[ImageJ-devel] Lock-free bit fields, was Re: What's left to do for ImgLib2

Thu Oct 30 05:49:43 CDT 2014

Hi Tobias,

first of all: I am really happy that this discussion is now open, enabling
us to benefit from the entire expertise available in the ImageJ universe.

I would like to use the opportunity to provide a bit of background for
those readers who did not benefit from the extensive in-person discussions
at the hackathon, in particular because there is no public summary
available yet:

At the hackathon [*1*] the main goal was to get ImgLib2 out of beta (and
there was a *lot* of progress in that regard), and in the process a couple
of last-minute changes were introduced, amongst others a memory
optimization of the bit type containers. In particular, it changed from:

https://github.com/imglib/imglib2/blob/ffeee80%5E/core/src/main/java/net/imglib2/type/logic/BitType.java

to

https://github.com/imglib/imglib2/blob/fc0d3ebcd/src/main/java/net/imglib2/type/logic/BitType.java

That is, the BitAccess was replaced by a LongAccess. The BitAccess was
implemented by

https://github.com/imglib/imglib2/blob/ffeee80%5E/core/src/main/java/net/imglib2/img/basictypeaccess/array/BitArray.java

Unfortunately, after upgrading imagej-ops to the ImgLib2 release, the
regression tests started failing, and Tobias offered an explanation:

On Thu, 30 Oct 2014, Tobias Pietzsch wrote:

> The test uses
> 		final Img<BitType> out = bitmap();
> 
> I bet that for the new BitType from the Fractions branch nobody
> considered the possibility that two cursors might simultaneously write
> to bits of the same underlying long value.

As the problem is intermittent and changes between test runs even on the
same computer, this is quite likely, especially given that the original
BitArray used locking explicitly:

https://github.com/imglib/imglib2/blob/ffeee80%5E/core/src/main/java/net/imglib2/img/basictypeaccess/array/BitArray.java#L85-L91

That the BitType is now thread-unsafe is therefore a regression introduced
just recently.

### Stored records

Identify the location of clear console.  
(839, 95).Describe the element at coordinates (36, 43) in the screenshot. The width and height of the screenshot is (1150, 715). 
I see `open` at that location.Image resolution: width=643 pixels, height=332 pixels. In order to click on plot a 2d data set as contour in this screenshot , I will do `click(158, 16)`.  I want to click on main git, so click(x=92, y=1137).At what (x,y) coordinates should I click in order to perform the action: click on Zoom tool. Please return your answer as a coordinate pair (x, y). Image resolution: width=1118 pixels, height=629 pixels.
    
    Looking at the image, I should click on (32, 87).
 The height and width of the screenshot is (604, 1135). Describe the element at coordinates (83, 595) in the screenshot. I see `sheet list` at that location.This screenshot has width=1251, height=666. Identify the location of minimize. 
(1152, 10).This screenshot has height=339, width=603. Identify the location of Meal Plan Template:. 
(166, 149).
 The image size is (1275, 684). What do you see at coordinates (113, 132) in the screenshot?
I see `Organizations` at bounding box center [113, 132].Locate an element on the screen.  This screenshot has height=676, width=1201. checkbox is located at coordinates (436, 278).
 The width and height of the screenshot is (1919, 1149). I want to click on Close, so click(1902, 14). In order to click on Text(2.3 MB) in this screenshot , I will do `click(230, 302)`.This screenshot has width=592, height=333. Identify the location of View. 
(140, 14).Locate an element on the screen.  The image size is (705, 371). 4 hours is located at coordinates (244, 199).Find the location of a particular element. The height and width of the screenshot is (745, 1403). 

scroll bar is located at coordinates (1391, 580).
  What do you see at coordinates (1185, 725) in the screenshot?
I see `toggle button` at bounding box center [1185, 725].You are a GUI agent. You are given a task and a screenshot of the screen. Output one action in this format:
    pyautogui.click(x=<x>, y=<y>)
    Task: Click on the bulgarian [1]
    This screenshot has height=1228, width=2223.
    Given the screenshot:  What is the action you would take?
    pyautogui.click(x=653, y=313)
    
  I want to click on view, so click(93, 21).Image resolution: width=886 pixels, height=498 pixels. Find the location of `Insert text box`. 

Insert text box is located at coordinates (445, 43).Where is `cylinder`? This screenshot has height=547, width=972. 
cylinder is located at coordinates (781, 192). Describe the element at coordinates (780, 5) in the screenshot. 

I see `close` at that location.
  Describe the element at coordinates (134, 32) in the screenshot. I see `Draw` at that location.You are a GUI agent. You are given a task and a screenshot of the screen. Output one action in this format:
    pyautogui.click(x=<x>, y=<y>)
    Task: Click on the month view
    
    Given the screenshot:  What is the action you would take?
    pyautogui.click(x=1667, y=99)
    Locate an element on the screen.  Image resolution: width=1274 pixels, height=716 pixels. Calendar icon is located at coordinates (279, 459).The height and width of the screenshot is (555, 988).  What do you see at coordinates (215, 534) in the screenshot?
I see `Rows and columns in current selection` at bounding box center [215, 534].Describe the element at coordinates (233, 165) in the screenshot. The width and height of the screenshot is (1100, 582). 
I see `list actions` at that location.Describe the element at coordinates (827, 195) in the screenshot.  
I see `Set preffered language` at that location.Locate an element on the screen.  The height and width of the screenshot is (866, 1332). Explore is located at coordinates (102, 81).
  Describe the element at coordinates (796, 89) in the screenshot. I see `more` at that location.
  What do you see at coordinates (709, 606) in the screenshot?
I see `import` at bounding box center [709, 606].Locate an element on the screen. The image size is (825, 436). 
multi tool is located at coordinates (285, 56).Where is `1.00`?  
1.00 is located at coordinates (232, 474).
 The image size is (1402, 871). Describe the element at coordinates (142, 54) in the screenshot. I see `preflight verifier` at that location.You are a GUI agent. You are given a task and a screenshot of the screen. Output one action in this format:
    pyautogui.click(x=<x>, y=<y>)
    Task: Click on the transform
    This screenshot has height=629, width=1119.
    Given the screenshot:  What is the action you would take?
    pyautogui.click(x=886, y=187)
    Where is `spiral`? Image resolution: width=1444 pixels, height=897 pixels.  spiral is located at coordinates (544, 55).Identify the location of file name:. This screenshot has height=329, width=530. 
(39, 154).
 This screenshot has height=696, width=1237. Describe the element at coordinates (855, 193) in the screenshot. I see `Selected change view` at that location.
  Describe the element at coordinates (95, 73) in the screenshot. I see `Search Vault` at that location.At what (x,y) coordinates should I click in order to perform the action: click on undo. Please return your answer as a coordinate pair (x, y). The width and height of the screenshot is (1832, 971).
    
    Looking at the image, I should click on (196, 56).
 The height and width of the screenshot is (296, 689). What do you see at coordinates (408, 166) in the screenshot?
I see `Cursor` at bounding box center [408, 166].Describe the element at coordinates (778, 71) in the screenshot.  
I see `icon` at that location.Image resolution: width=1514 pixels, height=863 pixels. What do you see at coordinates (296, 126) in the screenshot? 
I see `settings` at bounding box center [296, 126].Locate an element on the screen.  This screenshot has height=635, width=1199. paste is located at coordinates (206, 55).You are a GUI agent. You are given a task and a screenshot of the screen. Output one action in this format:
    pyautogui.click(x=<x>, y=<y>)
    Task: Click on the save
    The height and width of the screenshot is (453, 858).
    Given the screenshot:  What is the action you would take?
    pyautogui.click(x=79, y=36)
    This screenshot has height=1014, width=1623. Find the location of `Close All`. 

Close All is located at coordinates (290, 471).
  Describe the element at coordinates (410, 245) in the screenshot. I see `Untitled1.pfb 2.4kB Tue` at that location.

### Required tasks
a. Answer these questions about the ImgLib2 mailing-list post:
(i) What was the main goal at the hackathon?
(ii) What replaced the BitAccess?
(iii) What did the original BitArray use explicitly?
b. Can you rewrite the ImgLib2 mailing-list post from "[ImageJ-devel] Lock-free bit" to "the ImageJ universe.", replacing "ImageJ universe" with "ImageJ community"?
The data is material separate from the ImgLib2 mailing-list post.

### Expected results
a.
(i) To get ImgLib2 out of beta.
(ii) A LongAccess.
(iii) Locking.

b.
[ImageJ-devel] Lock-free bit fields, was Re: What's left to do for ImgLib2

Thu Oct 30 05:49:43 CDT 2014

Hi Tobias,

first of all: I am really happy that this discussion is now open, enabling
us to benefit from the entire expertise available in the ImageJ community.